- Qareh Qabaq-e Olya
- Coordinates: 39°25′01″N 47°23′21″E﻿ / ﻿39.41694°N 47.38917°E
- Country: Iran
- Province: Ardabil
- County: Ardabil
- District: Central
- Rural District: Aslan Duz-e Gharbi

Population (2016)
- • Total: 98
- Time zone: UTC+3:30 (IRST)

= Qareh Qabaq-e Olya =

Village in Ardabil province, Iran

Qareh Qabaq-e Olya (قره قباق عليا) (Note: Also romanized as Qareh Qābāq-e ‘Olyā; also known as Azhdarbeyglū (اژدربيگلو)) is a village in Aslan Duz-e Gharbi Rural District (Note: Formerly Aslan Duz Rural District) of the Central District in Aslan Duz County, Ardabil province, Iran.

==Demographics==
===Population===
At the time of the 2006 National Census, the village's population was 82 in 16 households, when it was in Aslan Duz Rural District (Note: Renamed Aslan Duz-e Gharbi Rural District) of the former Aslan Duz District in Parsabad County.

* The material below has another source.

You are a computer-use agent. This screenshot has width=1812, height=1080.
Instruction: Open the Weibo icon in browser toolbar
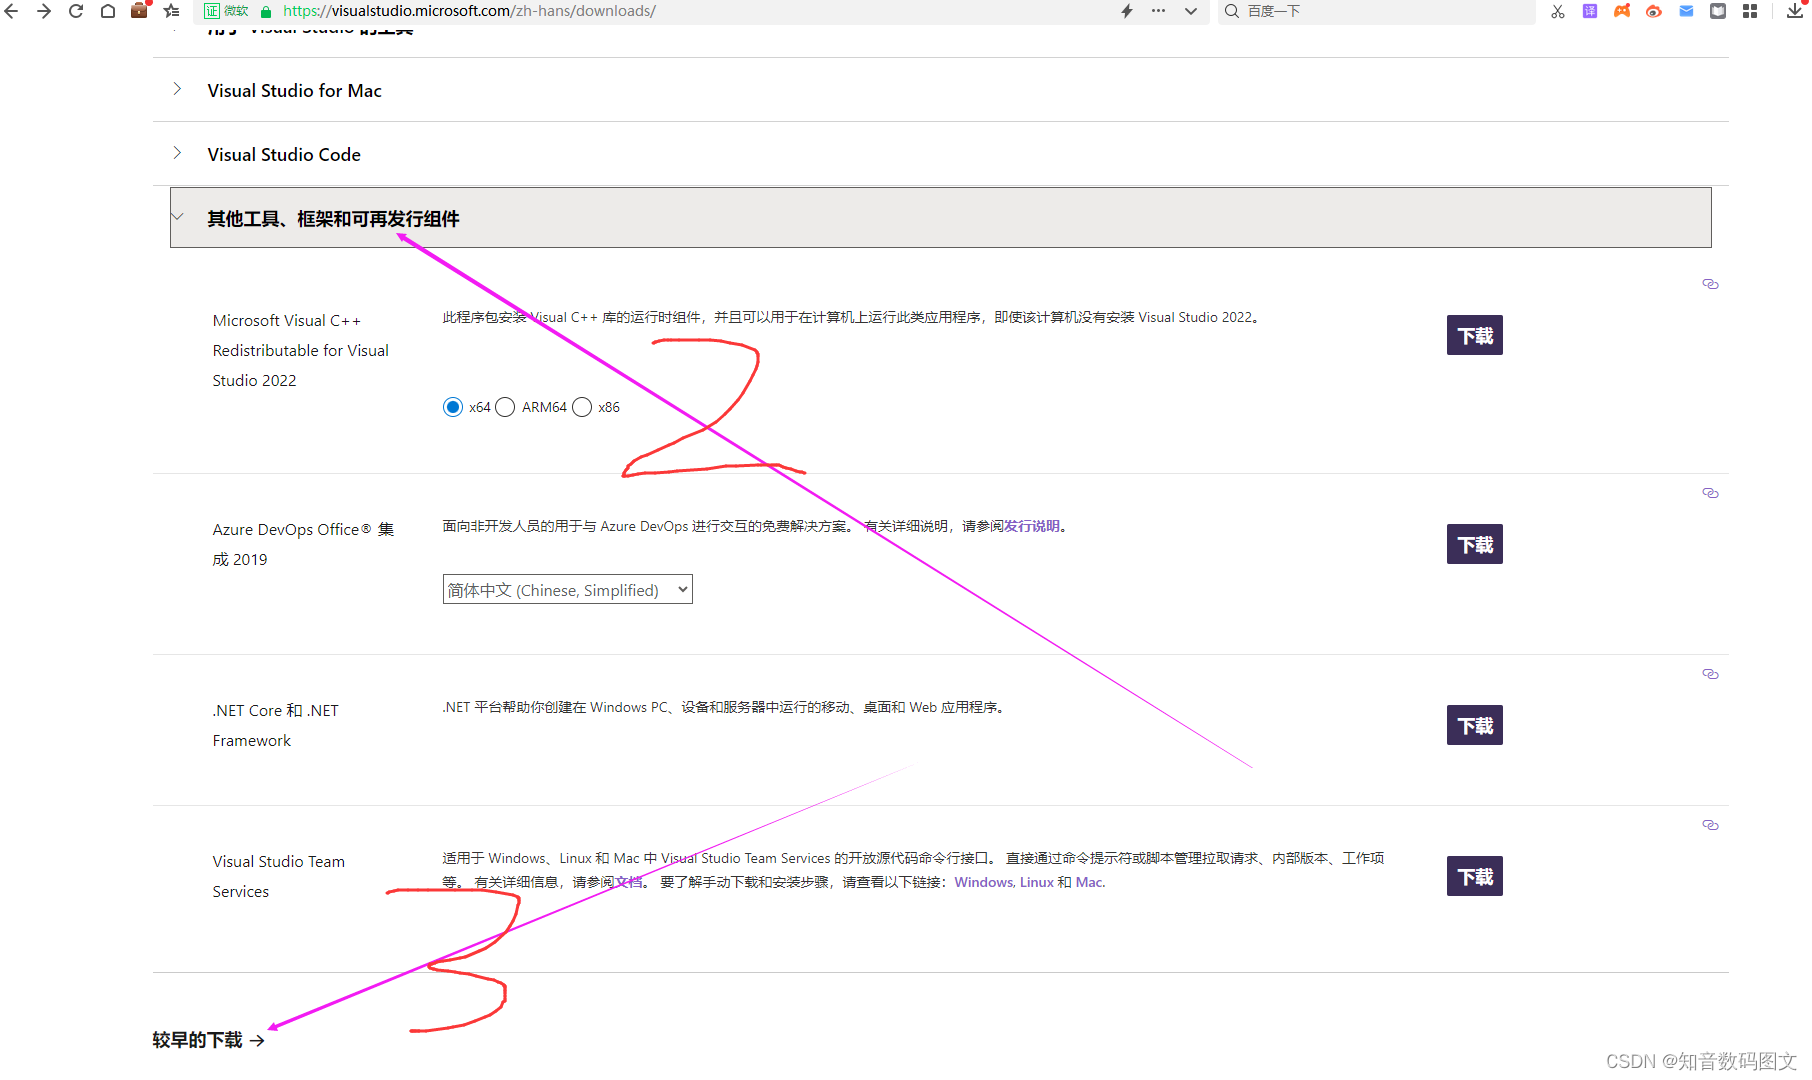pyautogui.click(x=1655, y=11)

The following census in 2011 counted 61 people in 15 households. The 2016 census measured the population of the village as 98 people in 26 households.

In 2019, the district was separated from the county in the establishment of Aslan Duz County. The rural district was transferred to the new Central District and renamed Aslan Duz-e Gharbi Rural District.